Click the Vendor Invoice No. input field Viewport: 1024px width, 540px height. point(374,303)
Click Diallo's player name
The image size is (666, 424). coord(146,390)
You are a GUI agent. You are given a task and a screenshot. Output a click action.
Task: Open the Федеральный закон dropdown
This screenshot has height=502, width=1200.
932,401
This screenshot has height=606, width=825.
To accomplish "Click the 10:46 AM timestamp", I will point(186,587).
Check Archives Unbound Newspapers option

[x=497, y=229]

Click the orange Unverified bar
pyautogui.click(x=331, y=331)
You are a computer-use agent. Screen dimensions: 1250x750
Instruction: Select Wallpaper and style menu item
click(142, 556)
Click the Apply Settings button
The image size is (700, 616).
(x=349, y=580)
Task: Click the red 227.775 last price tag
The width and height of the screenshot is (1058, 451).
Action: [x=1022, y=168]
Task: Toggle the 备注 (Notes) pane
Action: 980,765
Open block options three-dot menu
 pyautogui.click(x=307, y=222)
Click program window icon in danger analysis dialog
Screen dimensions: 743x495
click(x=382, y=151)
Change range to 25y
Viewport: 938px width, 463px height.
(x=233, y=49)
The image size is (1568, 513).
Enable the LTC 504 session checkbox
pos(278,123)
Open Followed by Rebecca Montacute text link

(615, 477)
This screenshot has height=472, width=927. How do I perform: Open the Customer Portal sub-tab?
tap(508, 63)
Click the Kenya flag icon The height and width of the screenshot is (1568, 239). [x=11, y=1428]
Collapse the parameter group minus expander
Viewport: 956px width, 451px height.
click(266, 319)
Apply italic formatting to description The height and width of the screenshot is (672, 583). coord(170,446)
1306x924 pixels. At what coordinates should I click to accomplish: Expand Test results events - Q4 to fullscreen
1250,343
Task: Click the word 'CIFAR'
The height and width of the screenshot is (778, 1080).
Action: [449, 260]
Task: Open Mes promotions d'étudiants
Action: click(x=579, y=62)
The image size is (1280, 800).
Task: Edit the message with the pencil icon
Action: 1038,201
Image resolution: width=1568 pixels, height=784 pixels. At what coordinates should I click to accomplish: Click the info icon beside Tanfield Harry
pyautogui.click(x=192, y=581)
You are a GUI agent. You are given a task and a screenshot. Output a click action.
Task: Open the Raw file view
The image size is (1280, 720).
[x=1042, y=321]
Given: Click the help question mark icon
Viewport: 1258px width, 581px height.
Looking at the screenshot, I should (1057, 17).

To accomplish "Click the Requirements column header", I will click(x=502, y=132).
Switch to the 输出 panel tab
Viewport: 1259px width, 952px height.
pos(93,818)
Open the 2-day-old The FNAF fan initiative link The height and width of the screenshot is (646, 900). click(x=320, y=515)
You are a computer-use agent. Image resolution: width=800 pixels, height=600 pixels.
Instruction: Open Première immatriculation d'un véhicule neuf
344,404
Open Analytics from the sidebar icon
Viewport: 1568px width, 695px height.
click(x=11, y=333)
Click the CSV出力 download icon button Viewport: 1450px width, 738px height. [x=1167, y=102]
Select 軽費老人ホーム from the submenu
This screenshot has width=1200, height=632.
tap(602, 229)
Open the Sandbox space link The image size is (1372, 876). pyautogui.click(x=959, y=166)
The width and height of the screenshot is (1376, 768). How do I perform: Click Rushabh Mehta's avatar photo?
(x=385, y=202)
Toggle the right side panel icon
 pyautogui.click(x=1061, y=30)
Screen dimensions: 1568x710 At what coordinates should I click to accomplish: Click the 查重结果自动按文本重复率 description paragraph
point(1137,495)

....

TASK PROMPT:
Every entry must be repeated exactly; none may be skipped.

OUTPUT OF THE EXERCISE:
Click the Vendor Invoice No. input field Viewport: 1024px width, 540px height. point(374,303)
Click Diallo's player name
The image size is (666, 424). coord(146,390)
You are a GUI agent. You are given a task and a screenshot. Output a click action.
Task: Open the Федеральный закон dropdown
This screenshot has height=502, width=1200.
932,401
This screenshot has height=606, width=825.
To accomplish "Click the 10:46 AM timestamp", I will point(186,587).
Check Archives Unbound Newspapers option

[x=497, y=229]

Click the orange Unverified bar
pyautogui.click(x=331, y=331)
You are a computer-use agent. Screen dimensions: 1250x750
Instruction: Select Wallpaper and style menu item
click(142, 556)
Click the Apply Settings button
The image size is (700, 616).
(x=349, y=580)
Task: Click the red 227.775 last price tag
The width and height of the screenshot is (1058, 451).
Action: [x=1022, y=168]
Task: Toggle the 备注 (Notes) pane
Action: 980,765
Open block options three-dot menu
 pyautogui.click(x=307, y=222)
Click program window icon in danger analysis dialog
Screen dimensions: 743x495
click(x=382, y=151)
Change range to 25y
Viewport: 938px width, 463px height.
(x=233, y=49)
The image size is (1568, 513).
Enable the LTC 504 session checkbox
pos(278,123)
Open Followed by Rebecca Montacute text link

(615, 477)
This screenshot has height=472, width=927. How do I perform: Open the Customer Portal sub-tab?
tap(508, 63)
Click the Kenya flag icon The height and width of the screenshot is (1568, 239). [x=11, y=1428]
Collapse the parameter group minus expander
Viewport: 956px width, 451px height.
click(266, 319)
Apply italic formatting to description The height and width of the screenshot is (672, 583). coord(170,446)
1306x924 pixels. At what coordinates should I click to accomplish: Expand Test results events - Q4 to fullscreen
1250,343
Task: Click the word 'CIFAR'
The height and width of the screenshot is (778, 1080).
Action: [449, 260]
Task: Open Mes promotions d'étudiants
Action: click(x=579, y=62)
The image size is (1280, 800).
Task: Edit the message with the pencil icon
Action: 1038,201
Image resolution: width=1568 pixels, height=784 pixels. At what coordinates should I click to accomplish: Click the info icon beside Tanfield Harry
pyautogui.click(x=192, y=581)
You are a GUI agent. You are given a task and a screenshot. Output a click action.
Task: Open the Raw file view
The image size is (1280, 720).
[x=1042, y=321]
Given: Click the help question mark icon
Viewport: 1258px width, 581px height.
Looking at the screenshot, I should (1057, 17).

To accomplish "Click the Requirements column header", I will click(x=502, y=132).
Switch to the 输出 panel tab
Viewport: 1259px width, 952px height.
pos(93,818)
Open the 2-day-old The FNAF fan initiative link The height and width of the screenshot is (646, 900). click(x=320, y=515)
You are a computer-use agent. Image resolution: width=800 pixels, height=600 pixels.
Instruction: Open Première immatriculation d'un véhicule neuf
344,404
Open Analytics from the sidebar icon
Viewport: 1568px width, 695px height.
click(x=11, y=333)
Click the CSV出力 download icon button Viewport: 1450px width, 738px height. [x=1167, y=102]
Select 軽費老人ホーム from the submenu
This screenshot has width=1200, height=632.
tap(602, 229)
Open the Sandbox space link The image size is (1372, 876). pyautogui.click(x=959, y=166)
The width and height of the screenshot is (1376, 768). How do I perform: Click Rushabh Mehta's avatar photo?
(x=385, y=202)
Toggle the right side panel icon
 pyautogui.click(x=1061, y=30)
Screen dimensions: 1568x710 At what coordinates should I click to accomplish: Click the 查重结果自动按文本重复率 description paragraph
point(1137,495)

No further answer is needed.